Explainer: Is the United Methodist Church about to split over LGBT issues?

Rumour has it the United Methodist Church is headed towards division over LGBT equality disputes, and they're heartbroken.

Ministers hold the opening worship of the 2016 United Methodist General Conference in Portland, Oregon, on May 10, 2016.(United Methodist Church website)

"I have a broken heart, and collectively we have a broken heart. Our hearts break over pain, anger, disunity we observe and experience in our beloved United Methodist Church, and frankly, within our council,"  said the incoming president of the Council of Bishops, Bishop Bruce Ough.

The 40-year-old church has been experiencing increasing, conflicting pressure from different areas of its communion when it comes to issues of human sexuality.

Ahead of the General Conference meeting we are in now in the middle of, 111 United Methodist ministers came out as LGBT in a letter on May 9 to challenge the denomination's ban on "prasticing homosexuals". 

Late last night delegates at the meeting voted 428-364 for bishops to meet immediately to discuss and recommend to the conference how the church moves forward when it comes to human sexuality.

Where does UMC stand on homosexuality at the moment?

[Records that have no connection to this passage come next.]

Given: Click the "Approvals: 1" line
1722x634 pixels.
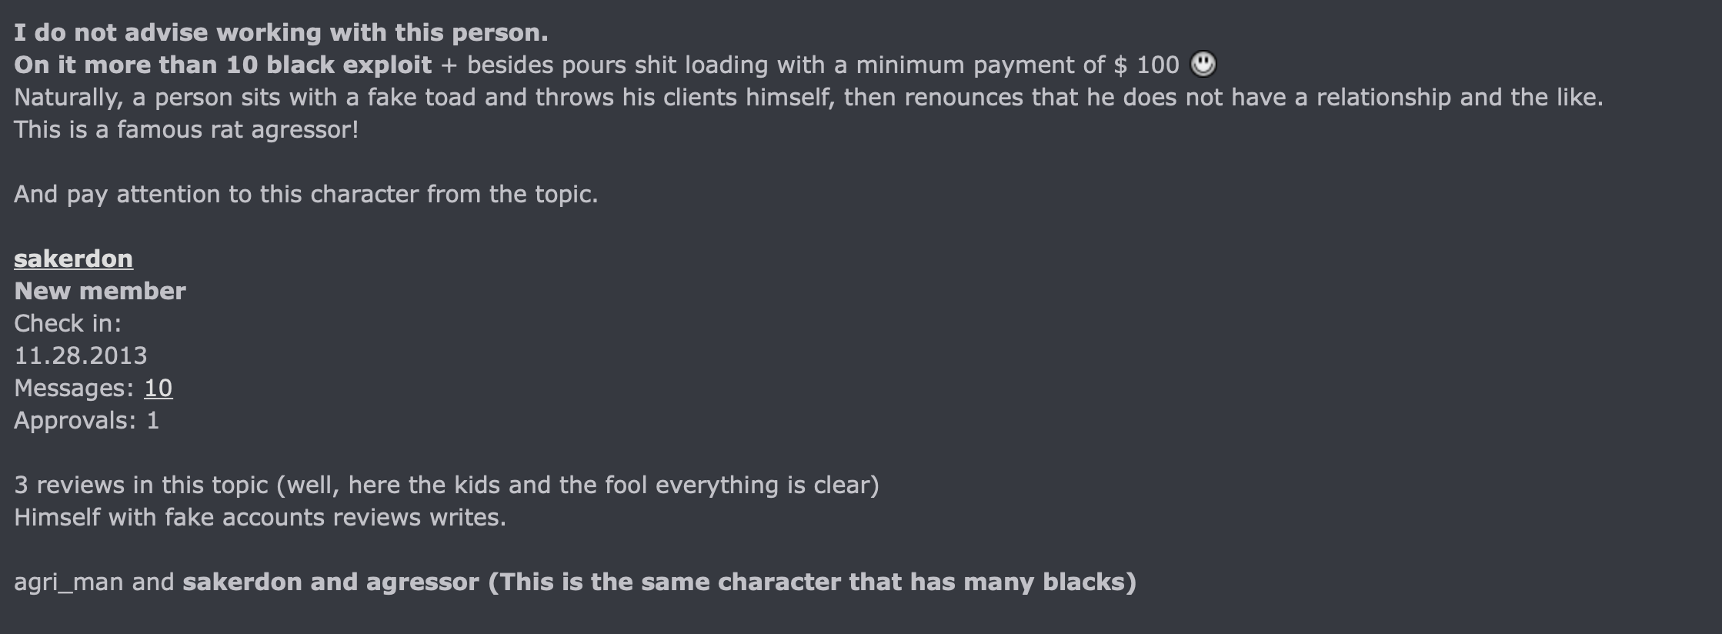Looking at the screenshot, I should pyautogui.click(x=87, y=420).
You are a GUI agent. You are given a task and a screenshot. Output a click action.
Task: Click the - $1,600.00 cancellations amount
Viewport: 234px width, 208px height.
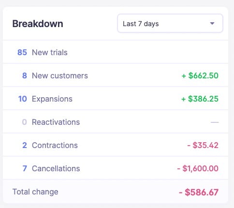point(198,168)
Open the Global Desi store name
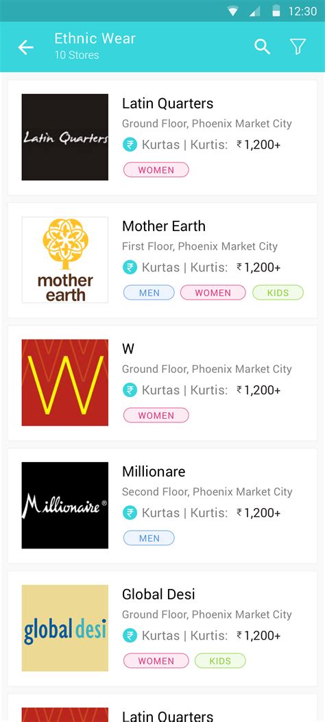Image resolution: width=325 pixels, height=722 pixels. (158, 594)
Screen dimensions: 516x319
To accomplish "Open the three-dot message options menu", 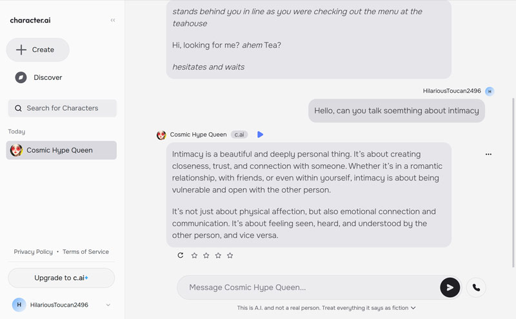I will [488, 155].
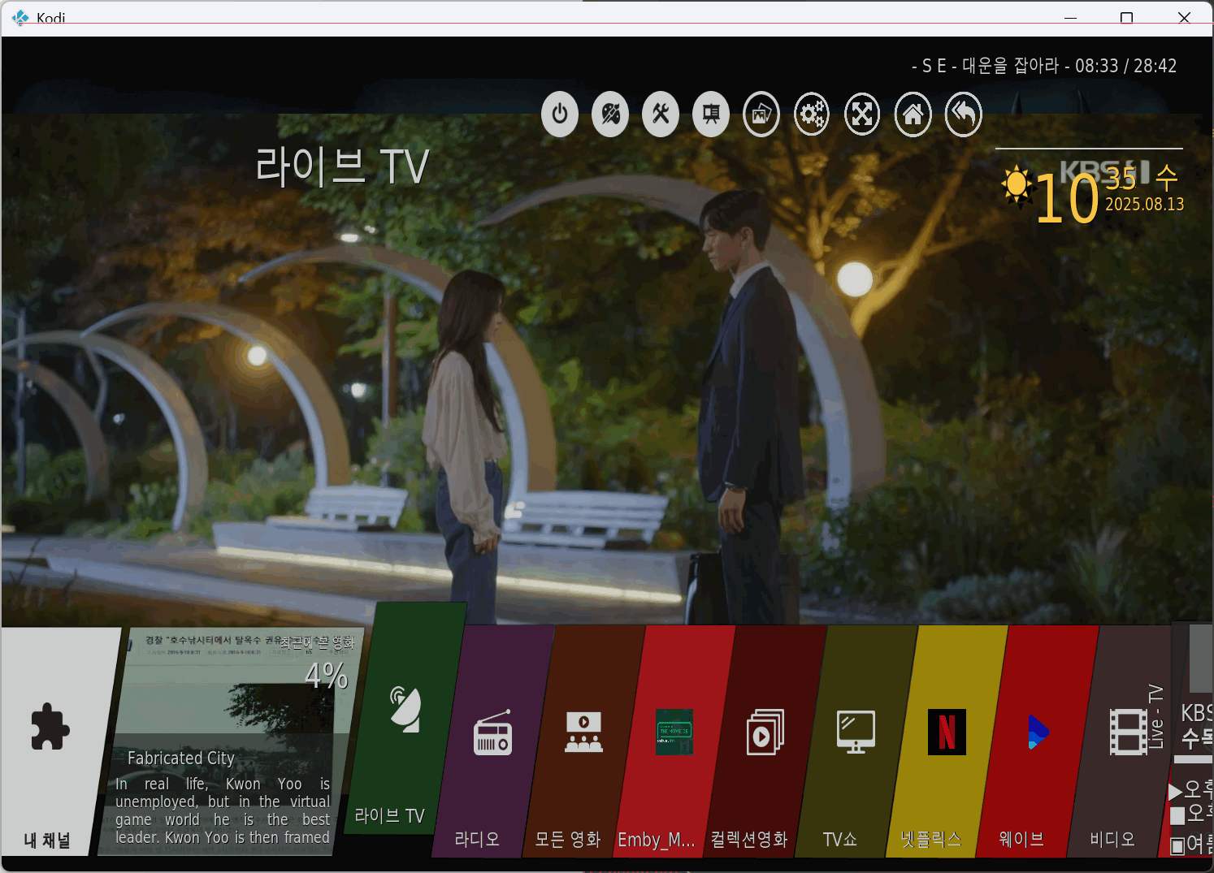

The UMC explicitly states that "homosexual persons no less than hetereosexual persons are individuals of sacred worth". It does not say that it is a sin to be gay. However, it sees the "practice of homosexuality [to be] incompatible with Christian teaching".

To be gay isn't a problem, but to have a gay relationship is.

If you are a "practising homosexual" you won't be able to be ordained or serve in the UMC and you won't be able to be married in a UMC church.

So, what's the dispute over?

The United Methodist Church has 12 million members, 7.2 million of whom live in the US.

As so often is the case when a denomination transcends more than one culture, the beliefs of members become increasingly disparate.

In the United States there is an increasingly liberal wing of the church developing that is keen to ordain LGBT clergy and allow same-sex weddings.

This couldn't be further from where the growing congregations in Africa stand on the issue. The UMC has far more conservative members in these congregations, many of whom live in countries where homosexuality is illegal.

"The whole United States will be a minority and the liberal parts of the United States will be a minority within a minority," Mark Tooley, of the Institute on Religion and Democracy, told the Washington Post.

Unity in the body when the members are seeking to go in apparently opposite directions is not simple, or pain free.

Why has this all come to a head now?

We are in the middle of a 10-day once-every-four-years meeting of the global denomination held in Portland, United States.

This is when a lot of big issues come to a head, naturally, as the whole communion comes together.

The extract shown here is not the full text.